Jean or Shirley's home was a small white house, with a ramshackle looking conservatory. The glass looked thin and pale as if the cold seeped in. The paint seemed thin too, fraying at the edges. We resolved to call in but never did.

Later last year the street behind the house filled up with fire trucks. I went to investigate and a group of excitable kids told me Jean or Shirley had been carried out with blood gashing out of her head. It was the most exhilarating thing they had experienced in the street since the shooting. One of the kids mentioned glass.

She may have returned. I'm not sure. But recently I was informed Jean or Shirley had died. The grass has been growing long in the yard of the house with the thin conservatory. Some scrawny looking men were round there recently but I can't say if they were relatives or not. They were throwing objects around with little enthusiasm. Maybe they were from the council. Nobody seems to be in a hurry to claim the house.

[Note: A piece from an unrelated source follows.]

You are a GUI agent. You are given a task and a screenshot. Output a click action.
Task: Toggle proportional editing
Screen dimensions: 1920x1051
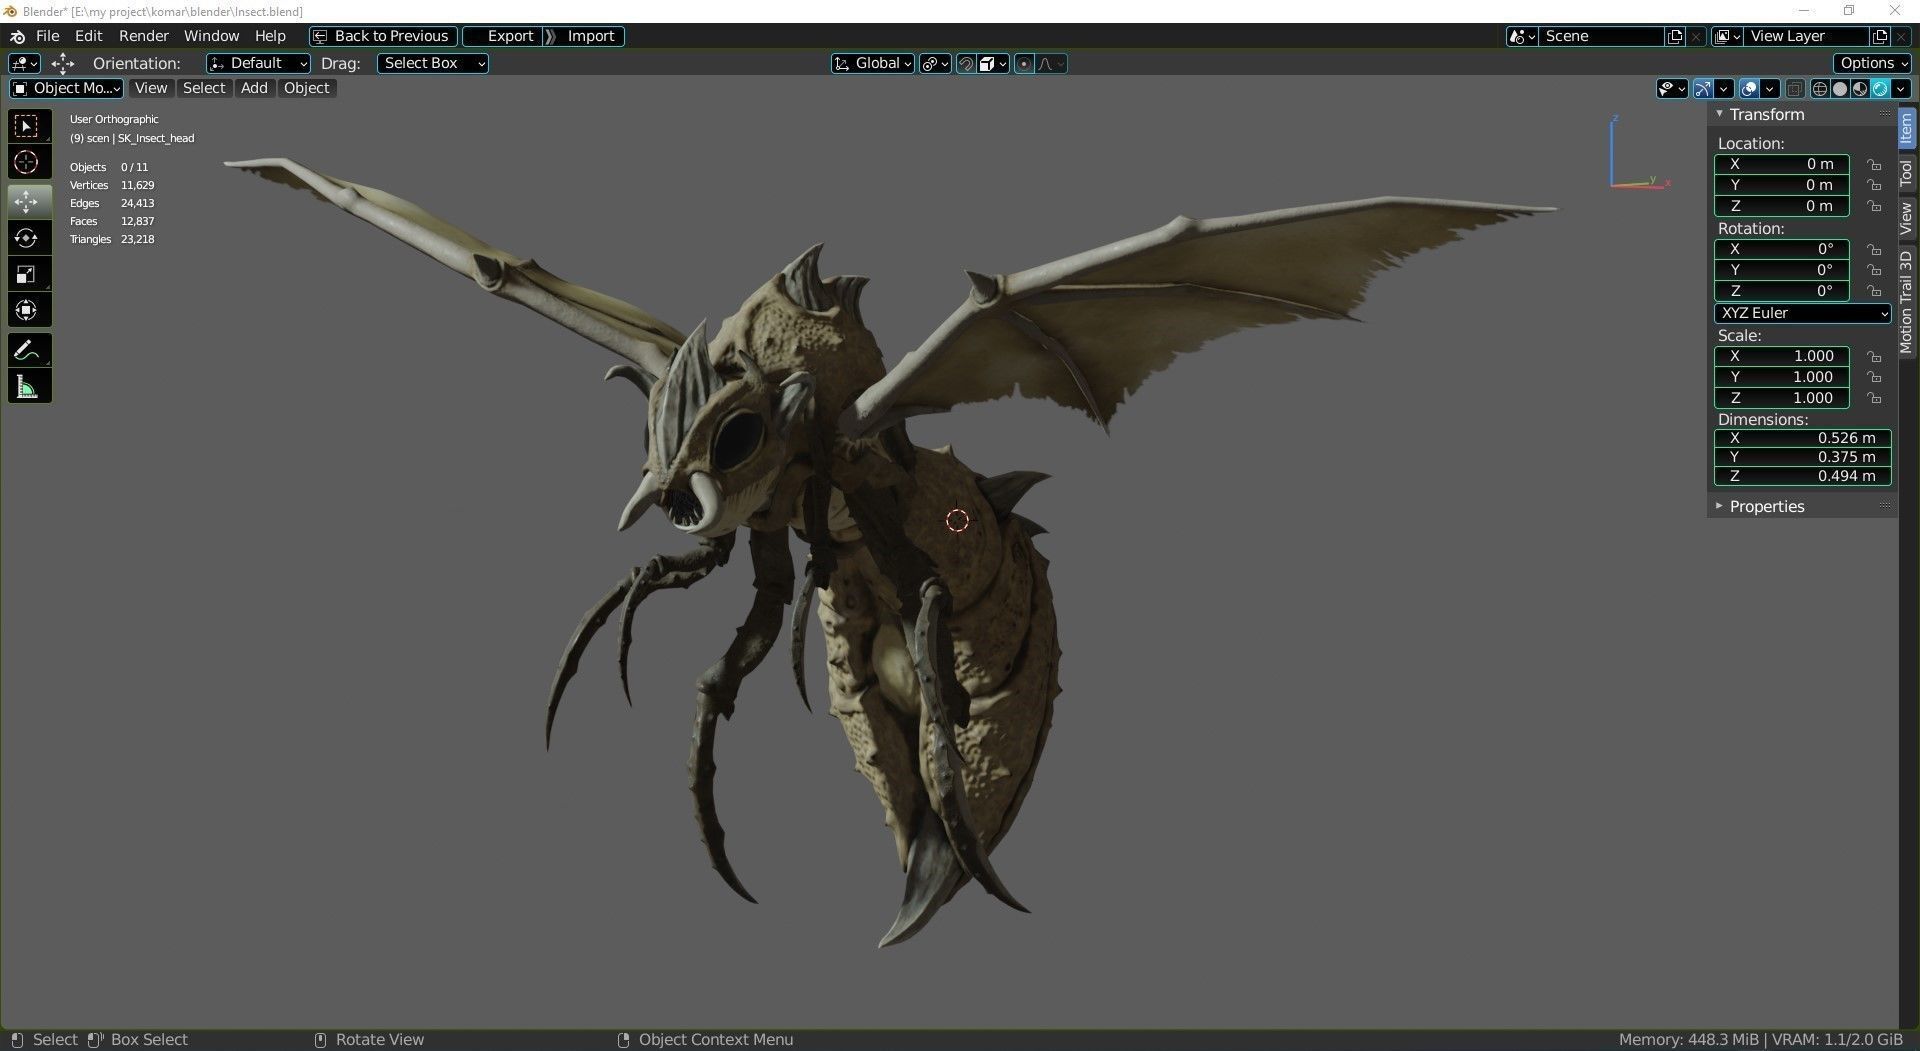pyautogui.click(x=1024, y=63)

Last night I took my daughter to the empty school. Sometimes it bothers me that she can use words like 'truncated' in context but has never learned how to ride a bike without training wheels. As she trundled along the path, kids half her age zipped past on their bikes.

The school of hard knocks had failed. I wasn't going to remove the training wheels again any time soon. Perhaps a few weeks shy of her 17th birthday.

We made a few circuits of the path and went to the park. The grass had grown long in the school holidays and vicious bugs descended on me in swarms. I took pictures of my feet and my daughter on my BlackBerry and posted them on Facebook. Not because I wanted people to "like" my feet, but because I was bored.

Still the bugs descended but I didn't want to leave too soon. The bug bites were penance for my bicycle failure but in the end we made our way back down the ragged streets, past the beat up store and the snarling dogs behind a high fence that sounded like lions but probably looked like poodles.

And on the side street by the white house I saw boxes on the street, mean and insignificant, left by someone who didn't care enough to open a trash can. I looked inside them and saw old papers and the soles of shoes - antique shoes that may once have danced to a long forgotten song.

They belonged to Jean or Shirley or whatever her name was. Something about them made me feel irredeemably sad.